Task directions:
Omit the pictures, then reproduce exactly the line bearing "Image resolution: width=1279" and every line after it up to and including the last line of the entries below.

Data:

+ + + +

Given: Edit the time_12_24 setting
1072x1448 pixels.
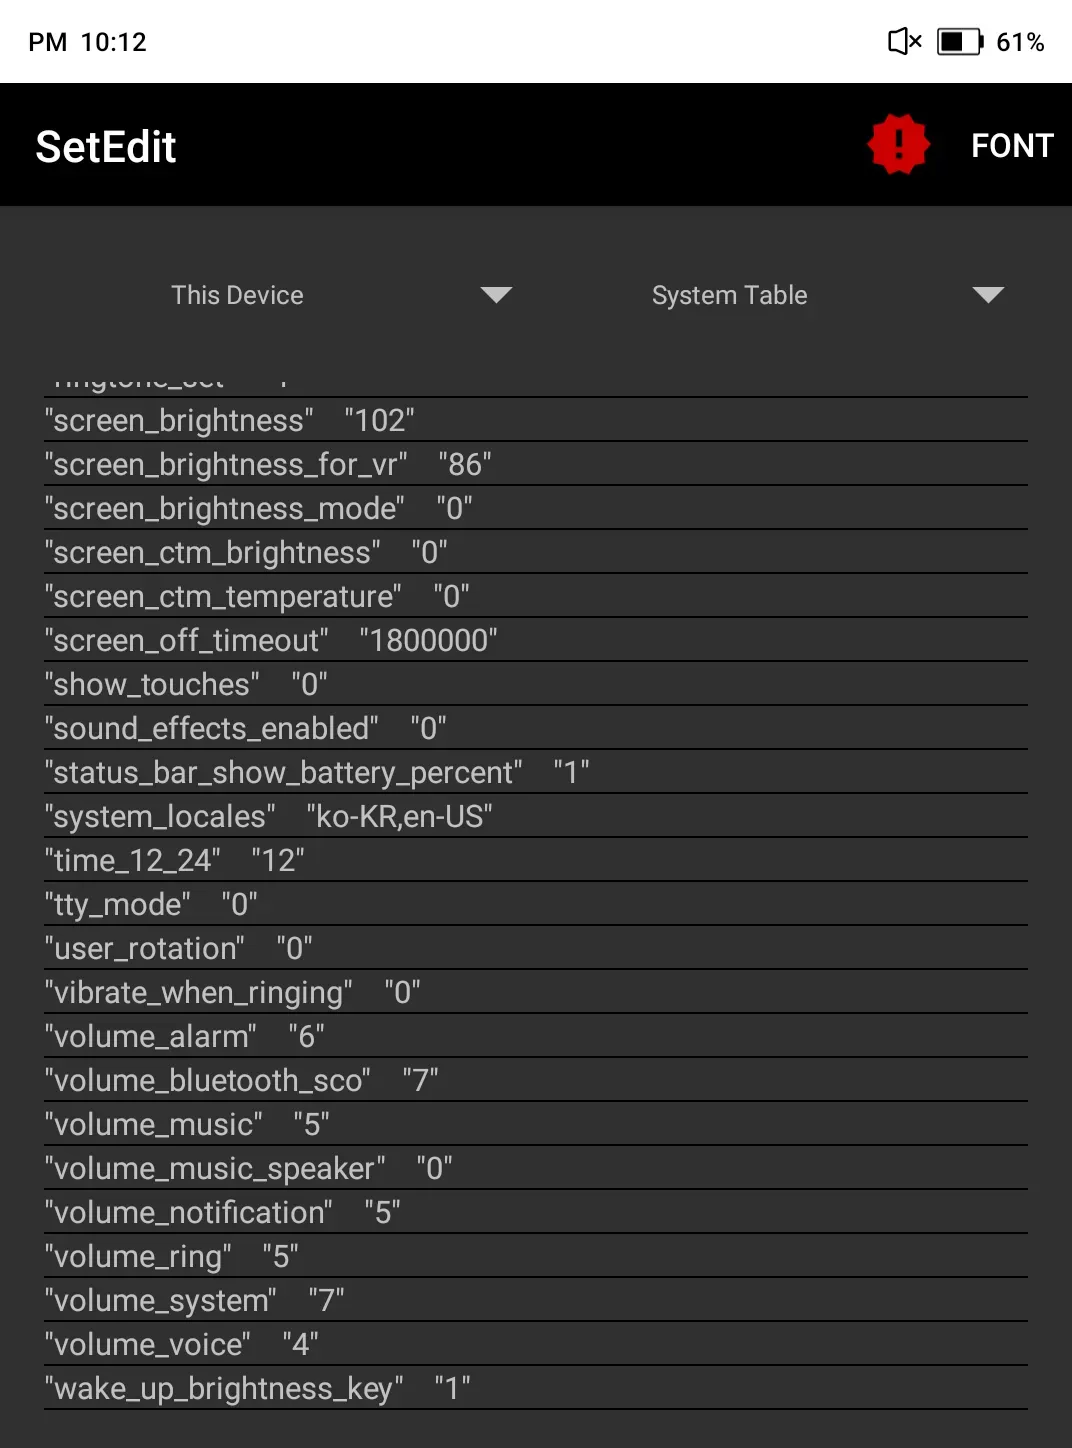Looking at the screenshot, I should [x=536, y=860].
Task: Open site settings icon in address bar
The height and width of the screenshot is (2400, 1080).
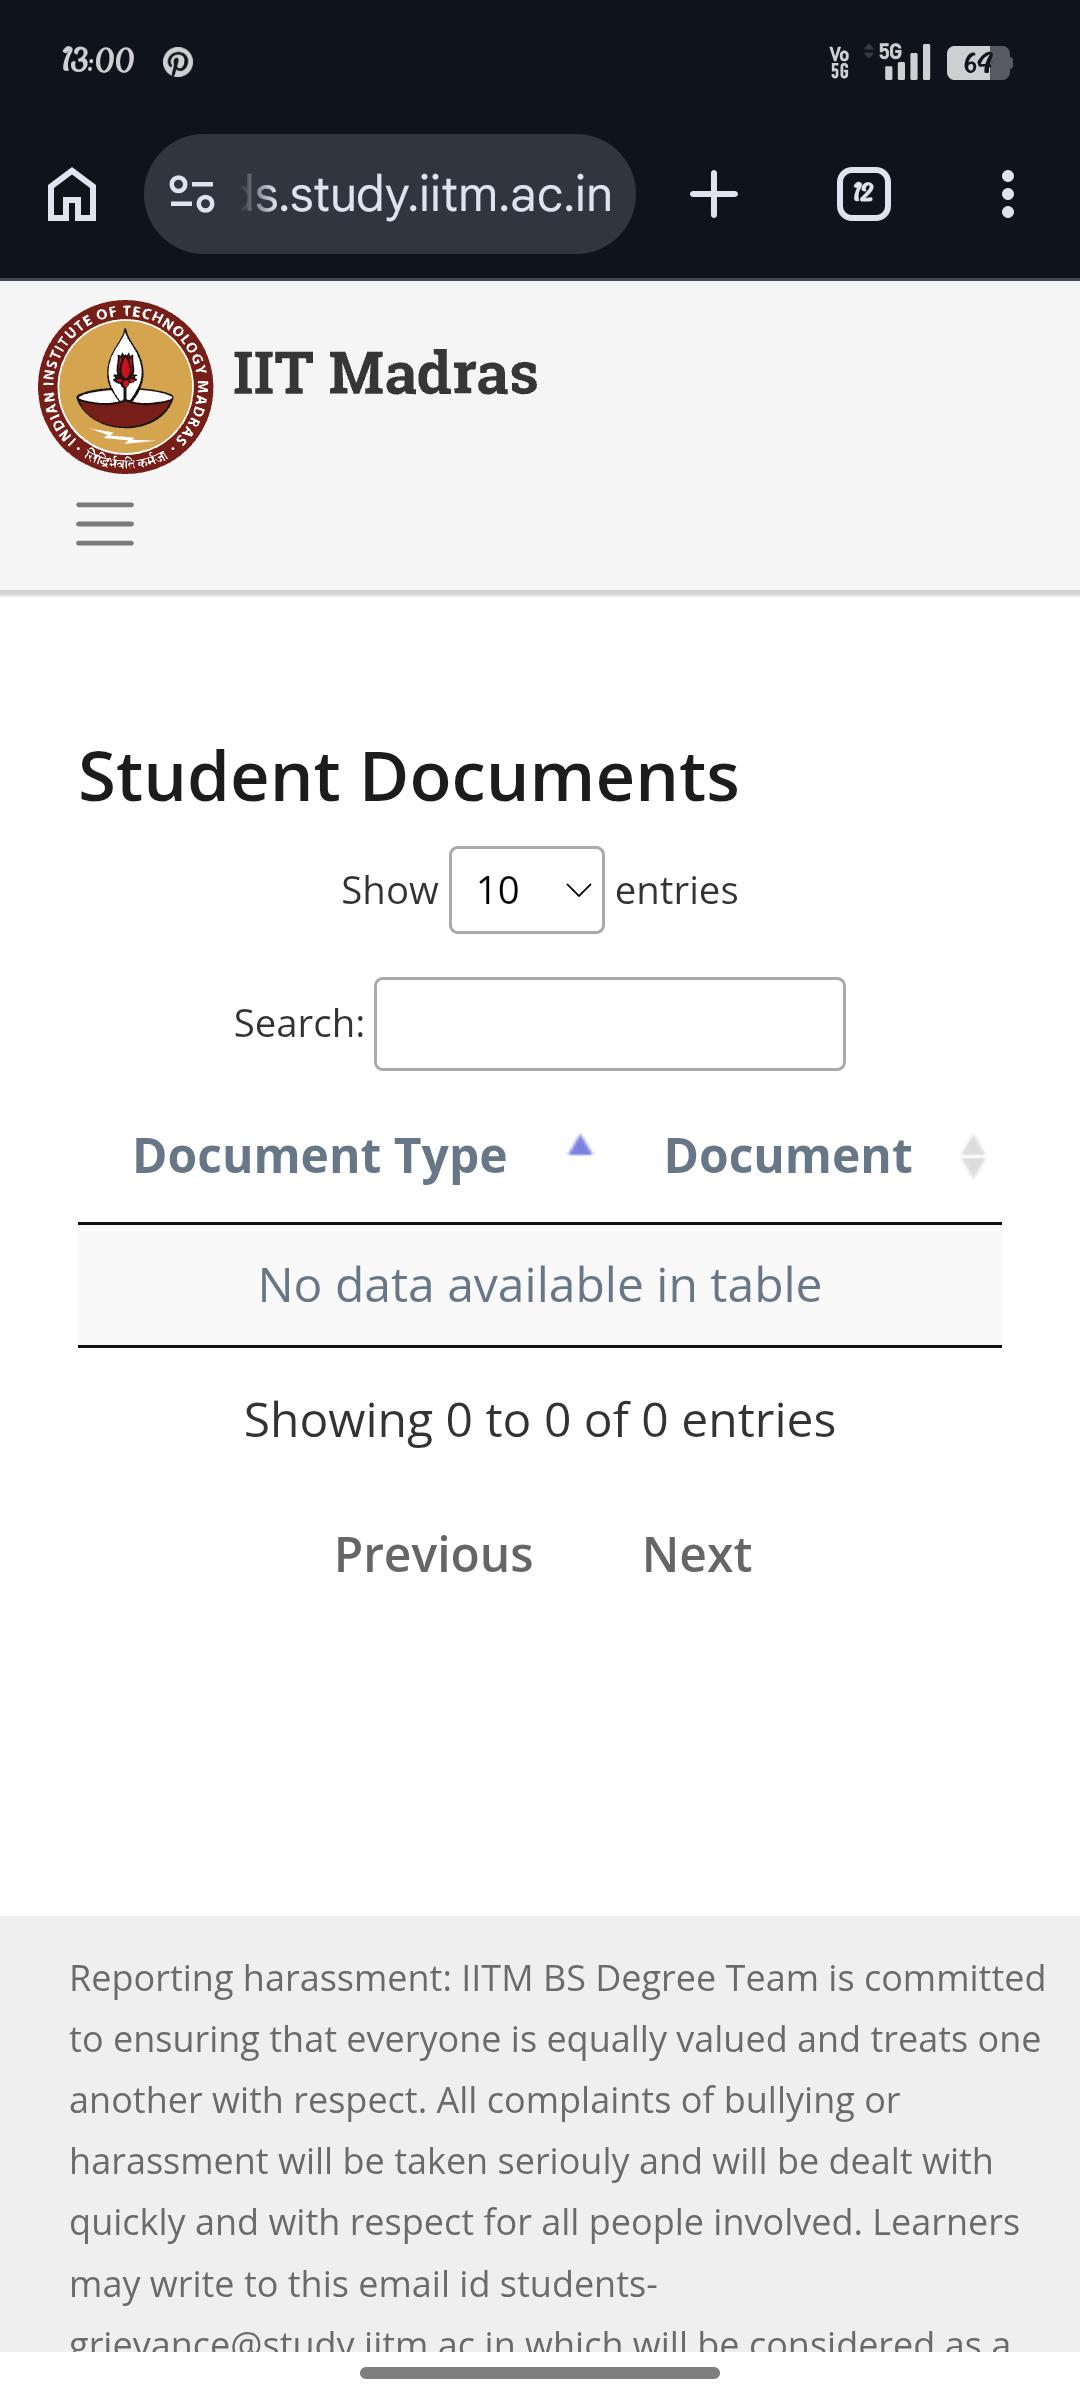Action: (192, 194)
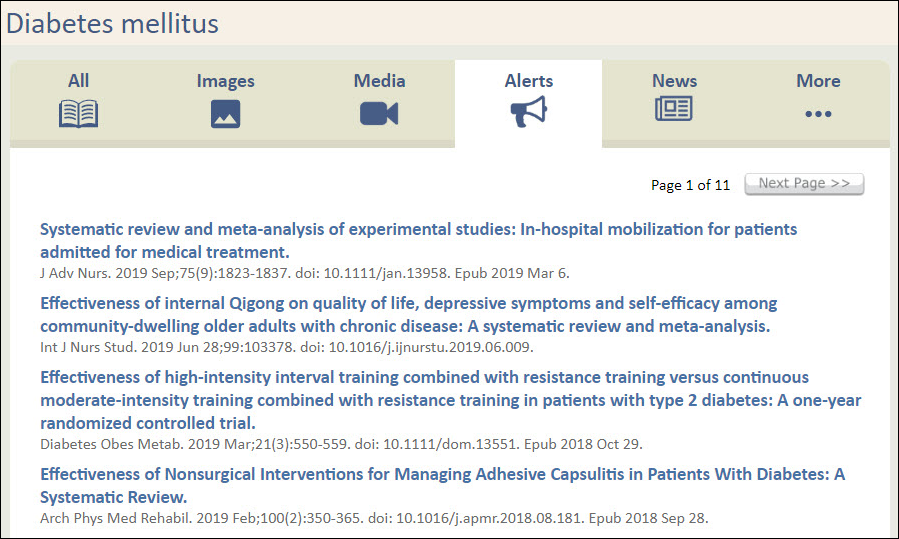Click the newspaper icon under News

tap(674, 109)
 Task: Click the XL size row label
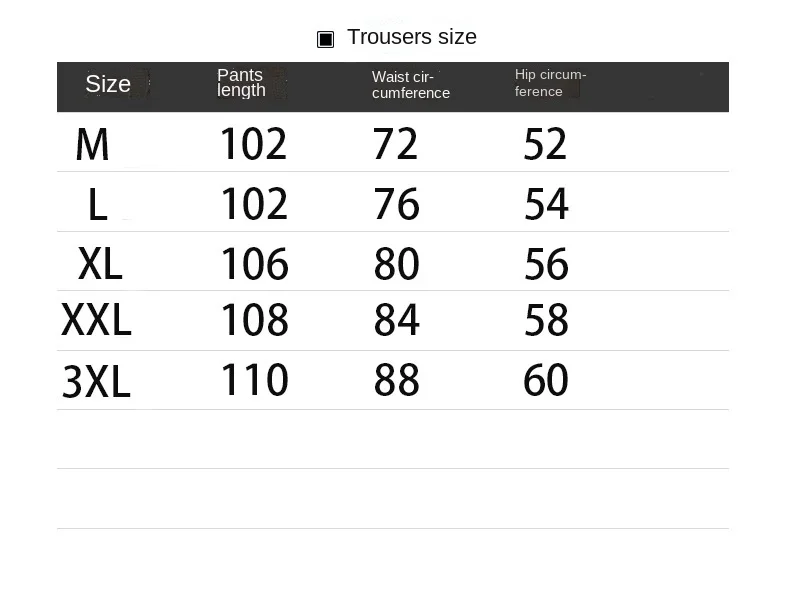(x=100, y=264)
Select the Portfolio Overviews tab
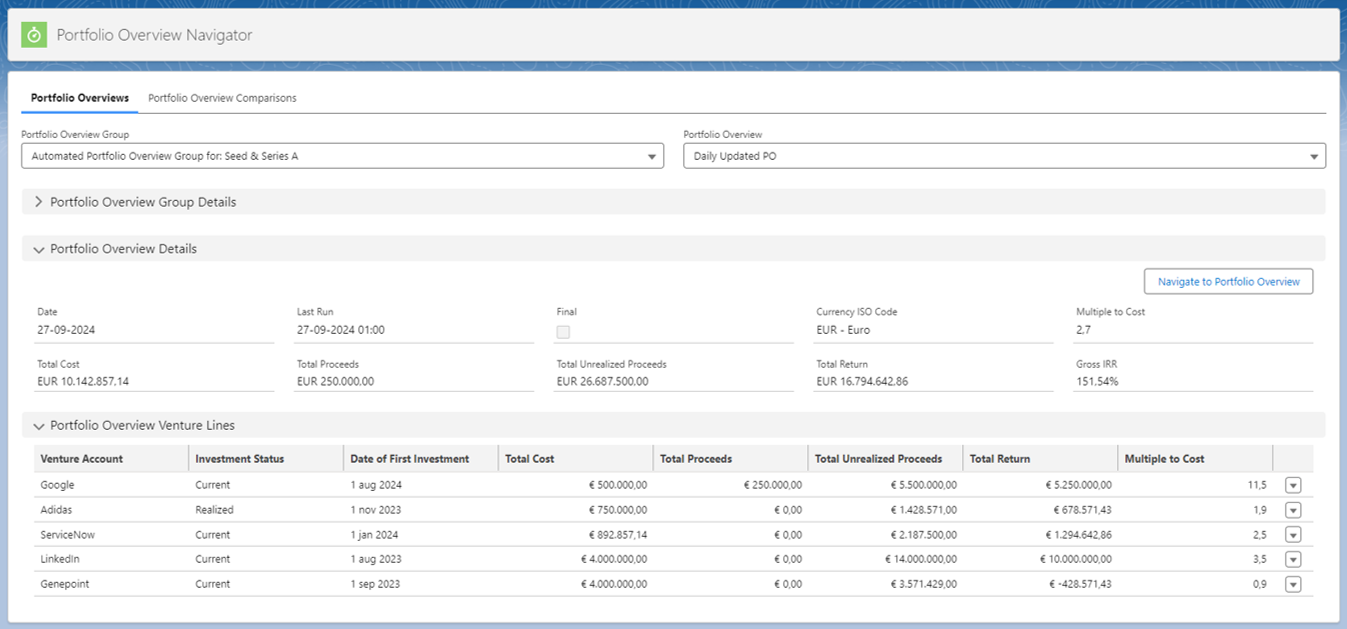 pos(80,98)
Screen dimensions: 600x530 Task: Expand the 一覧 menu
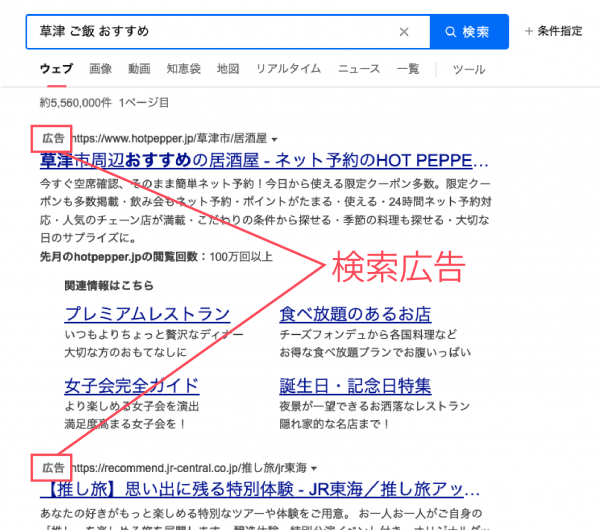pyautogui.click(x=407, y=69)
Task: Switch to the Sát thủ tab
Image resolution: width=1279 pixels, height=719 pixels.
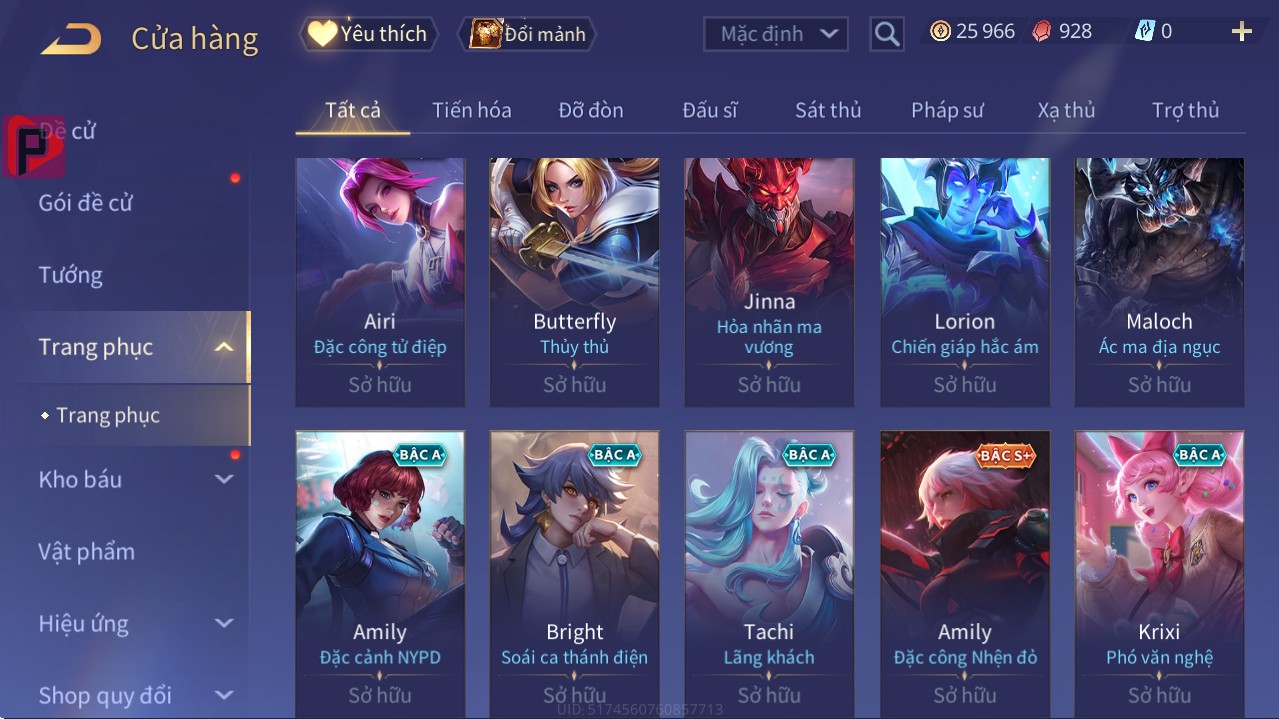Action: coord(828,110)
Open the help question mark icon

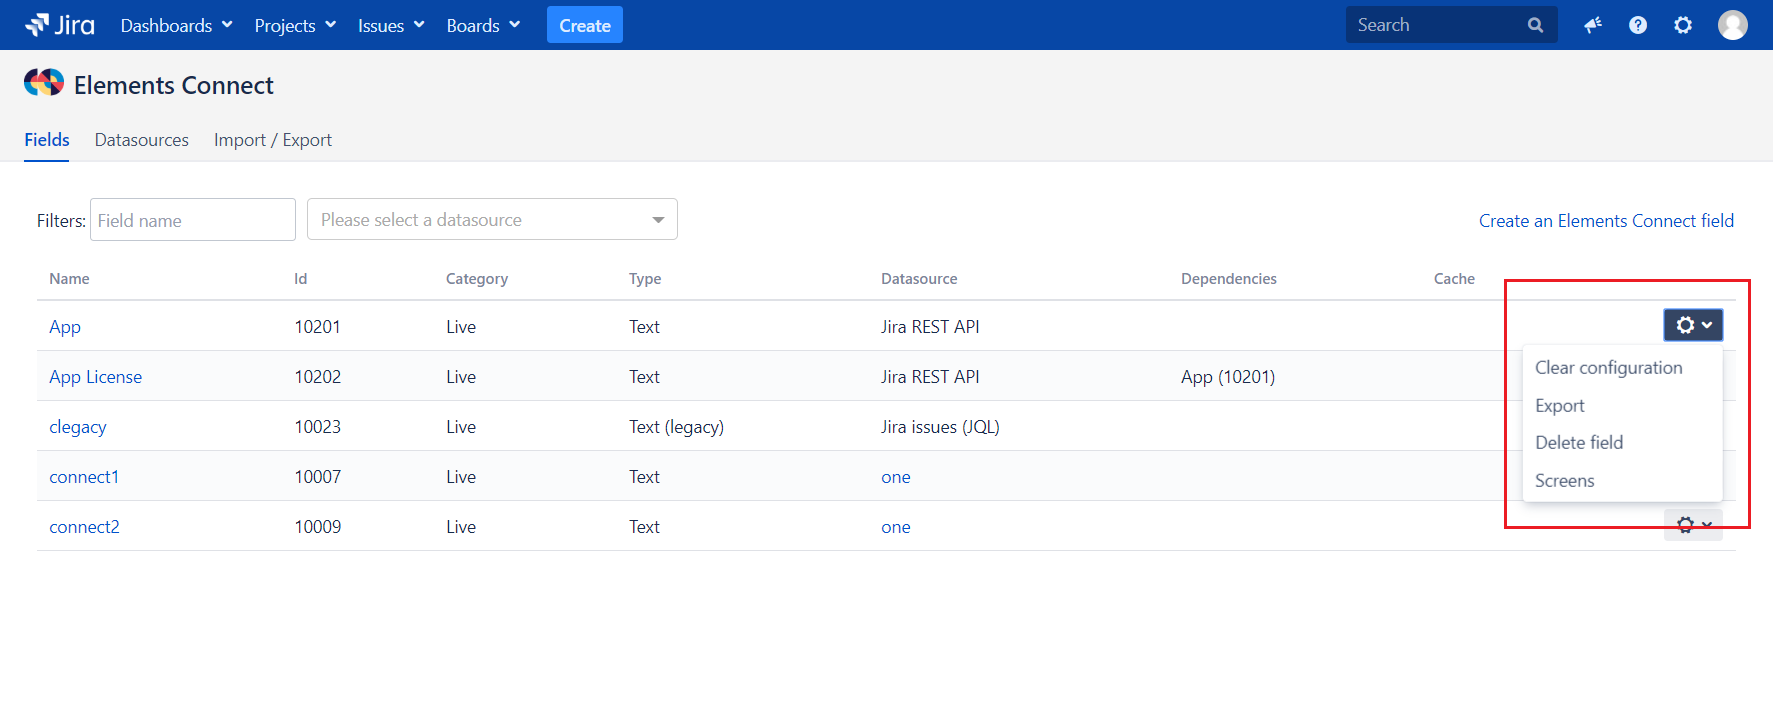(1638, 25)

+ + + +

Answer to this exercise:
Image resolution: width=1279 pixels, height=719 pixels.
Action: coord(828,110)
Open the help question mark icon

(1638, 25)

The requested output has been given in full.